**JOB:**
Reproduce each of the following entries word for word.

==== SOURCE RECORDS ====

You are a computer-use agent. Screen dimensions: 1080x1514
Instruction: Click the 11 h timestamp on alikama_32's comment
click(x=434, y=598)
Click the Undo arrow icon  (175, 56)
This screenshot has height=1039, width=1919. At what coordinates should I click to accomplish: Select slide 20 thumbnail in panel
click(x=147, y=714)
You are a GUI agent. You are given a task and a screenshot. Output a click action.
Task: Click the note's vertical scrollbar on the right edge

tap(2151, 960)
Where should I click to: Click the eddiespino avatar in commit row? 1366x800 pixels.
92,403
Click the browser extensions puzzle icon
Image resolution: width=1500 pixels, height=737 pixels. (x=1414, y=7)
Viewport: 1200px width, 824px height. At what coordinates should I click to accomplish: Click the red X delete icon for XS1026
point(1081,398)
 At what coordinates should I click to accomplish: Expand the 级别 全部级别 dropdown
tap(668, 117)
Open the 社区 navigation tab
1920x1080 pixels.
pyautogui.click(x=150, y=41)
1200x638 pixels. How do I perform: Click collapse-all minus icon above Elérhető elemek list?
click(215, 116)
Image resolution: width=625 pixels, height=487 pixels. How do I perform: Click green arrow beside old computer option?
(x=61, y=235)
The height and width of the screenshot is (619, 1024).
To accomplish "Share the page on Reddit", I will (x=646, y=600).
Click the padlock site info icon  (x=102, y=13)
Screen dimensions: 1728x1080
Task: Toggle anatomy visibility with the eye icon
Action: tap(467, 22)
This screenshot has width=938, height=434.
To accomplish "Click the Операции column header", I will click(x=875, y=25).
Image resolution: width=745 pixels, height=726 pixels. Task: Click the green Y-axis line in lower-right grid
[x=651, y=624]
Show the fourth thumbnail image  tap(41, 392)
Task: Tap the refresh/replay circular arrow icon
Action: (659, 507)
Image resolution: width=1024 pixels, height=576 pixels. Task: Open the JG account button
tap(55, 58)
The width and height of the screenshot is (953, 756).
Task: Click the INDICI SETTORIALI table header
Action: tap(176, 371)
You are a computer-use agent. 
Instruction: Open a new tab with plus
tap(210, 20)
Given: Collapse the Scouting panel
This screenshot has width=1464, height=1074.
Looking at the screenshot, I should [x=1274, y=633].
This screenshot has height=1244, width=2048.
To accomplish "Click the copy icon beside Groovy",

====

**TASK RESULT:**
You are a computer-use agent. Screen dimensions: 1080x1514
Instruction: Click the 11 h timestamp on alikama_32's comment
click(x=434, y=598)
Click the Undo arrow icon  (175, 56)
This screenshot has height=1039, width=1919. At what coordinates should I click to accomplish: Select slide 20 thumbnail in panel
click(x=147, y=714)
You are a GUI agent. You are given a task and a screenshot. Output a click action.
Task: Click the note's vertical scrollbar on the right edge

tap(2151, 960)
Where should I click to: Click the eddiespino avatar in commit row? 1366x800 pixels.
92,403
Click the browser extensions puzzle icon
Image resolution: width=1500 pixels, height=737 pixels. (x=1414, y=7)
Viewport: 1200px width, 824px height. At what coordinates should I click to accomplish: Click the red X delete icon for XS1026
point(1081,398)
 At what coordinates should I click to accomplish: Expand the 级别 全部级别 dropdown
tap(668, 117)
Open the 社区 navigation tab
1920x1080 pixels.
pyautogui.click(x=150, y=41)
1200x638 pixels. How do I perform: Click collapse-all minus icon above Elérhető elemek list?
click(215, 116)
Image resolution: width=625 pixels, height=487 pixels. How do I perform: Click green arrow beside old computer option?
(x=61, y=235)
The height and width of the screenshot is (619, 1024).
To accomplish "Share the page on Reddit", I will (x=646, y=600).
Click the padlock site info icon  (x=102, y=13)
Screen dimensions: 1728x1080
Task: Toggle anatomy visibility with the eye icon
Action: tap(467, 22)
This screenshot has width=938, height=434.
To accomplish "Click the Операции column header", I will click(x=875, y=25).
Image resolution: width=745 pixels, height=726 pixels. Task: Click the green Y-axis line in lower-right grid
[x=651, y=624]
Show the fourth thumbnail image  tap(41, 392)
Task: Tap the refresh/replay circular arrow icon
Action: (659, 507)
Image resolution: width=1024 pixels, height=576 pixels. Task: Open the JG account button
tap(55, 58)
The width and height of the screenshot is (953, 756).
Task: Click the INDICI SETTORIALI table header
Action: tap(176, 371)
You are a computer-use agent. 
Instruction: Open a new tab with plus
tap(210, 20)
Given: Collapse the Scouting panel
This screenshot has width=1464, height=1074.
Looking at the screenshot, I should [x=1274, y=633].
This screenshot has height=1244, width=2048.
To accomplish "Click the copy icon beside Groovy",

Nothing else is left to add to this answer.